* [About this task] Beginning with the line containing "Click the SIDE LIST button", write out each line exactly through the end of the listing, and skip all pictures.

* [Exercise inputs]
--------------------------------------------------

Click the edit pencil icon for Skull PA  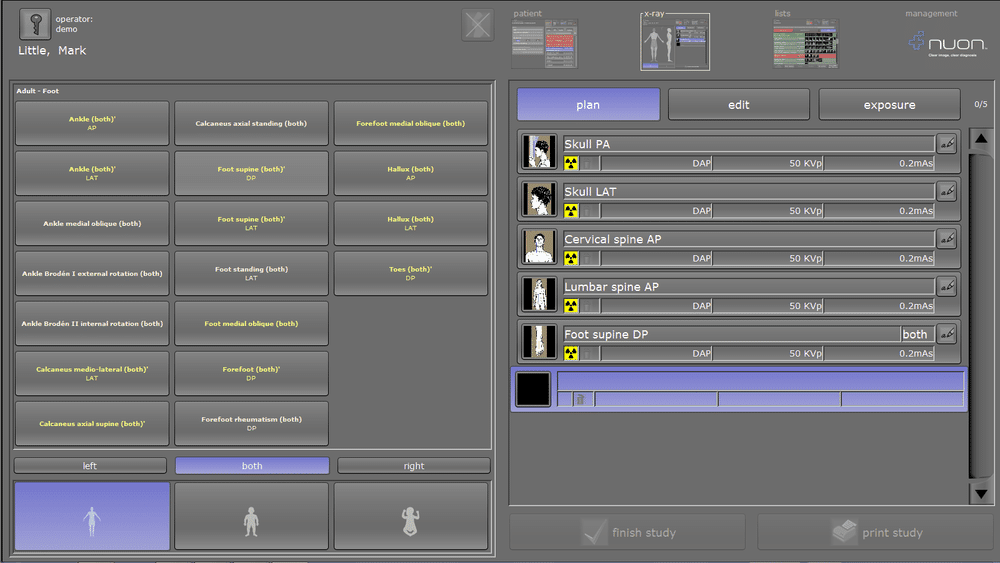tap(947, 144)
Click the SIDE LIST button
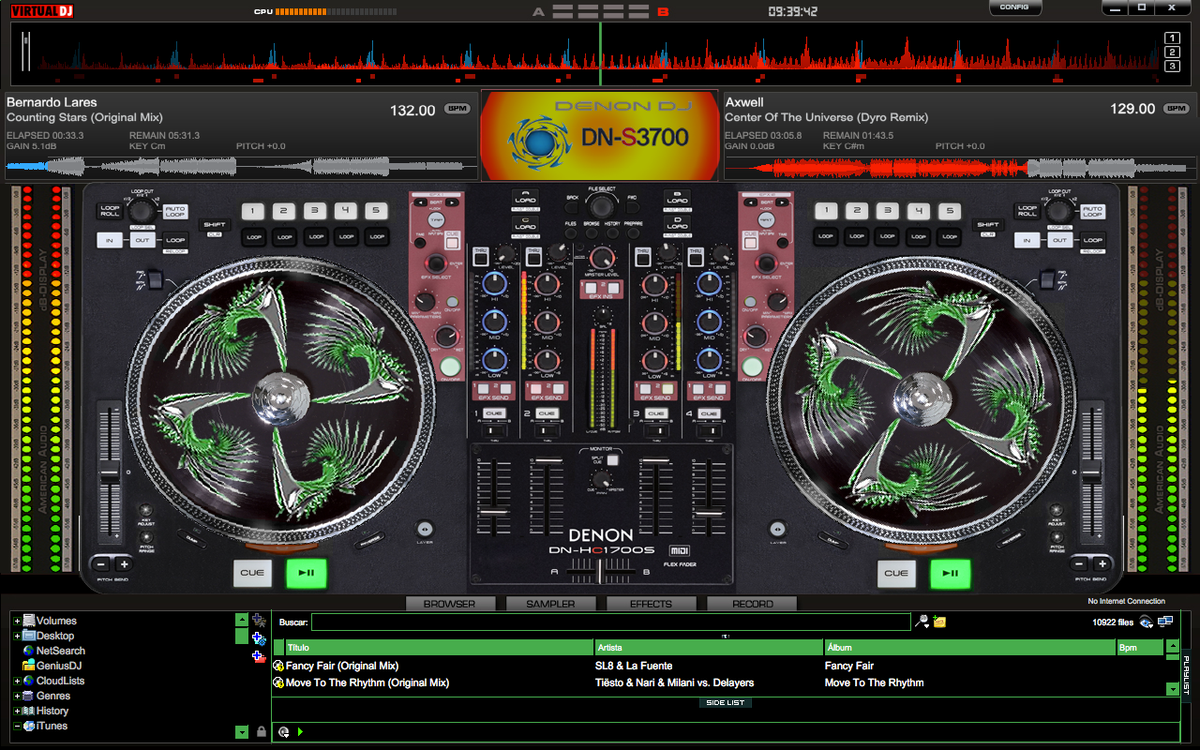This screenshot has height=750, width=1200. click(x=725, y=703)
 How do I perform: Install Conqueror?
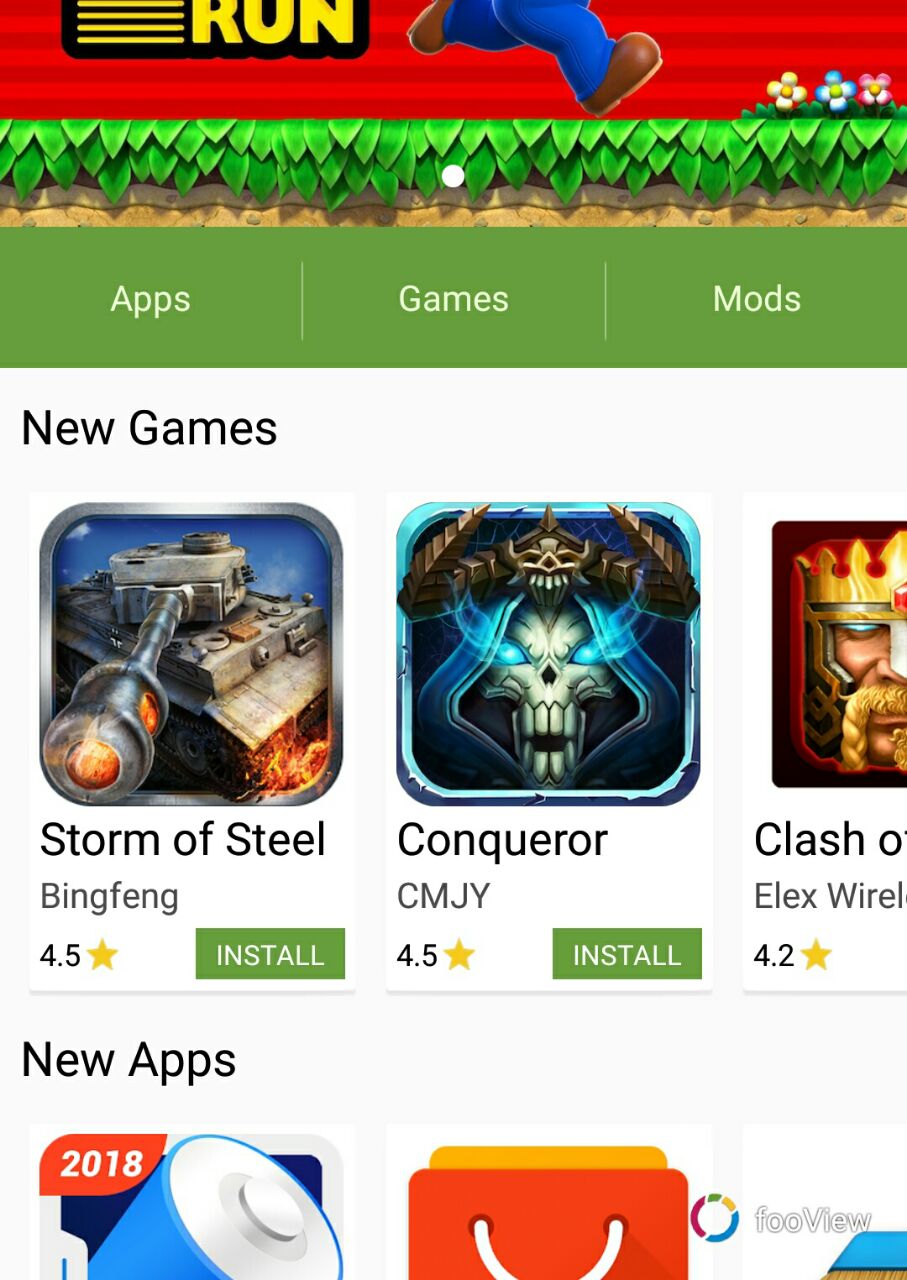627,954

--------------------------------------------------

* [Response]
Click the SIDE LIST button
This screenshot has height=750, width=1200. click(x=725, y=703)
 How do I perform: Install Conqueror?
627,954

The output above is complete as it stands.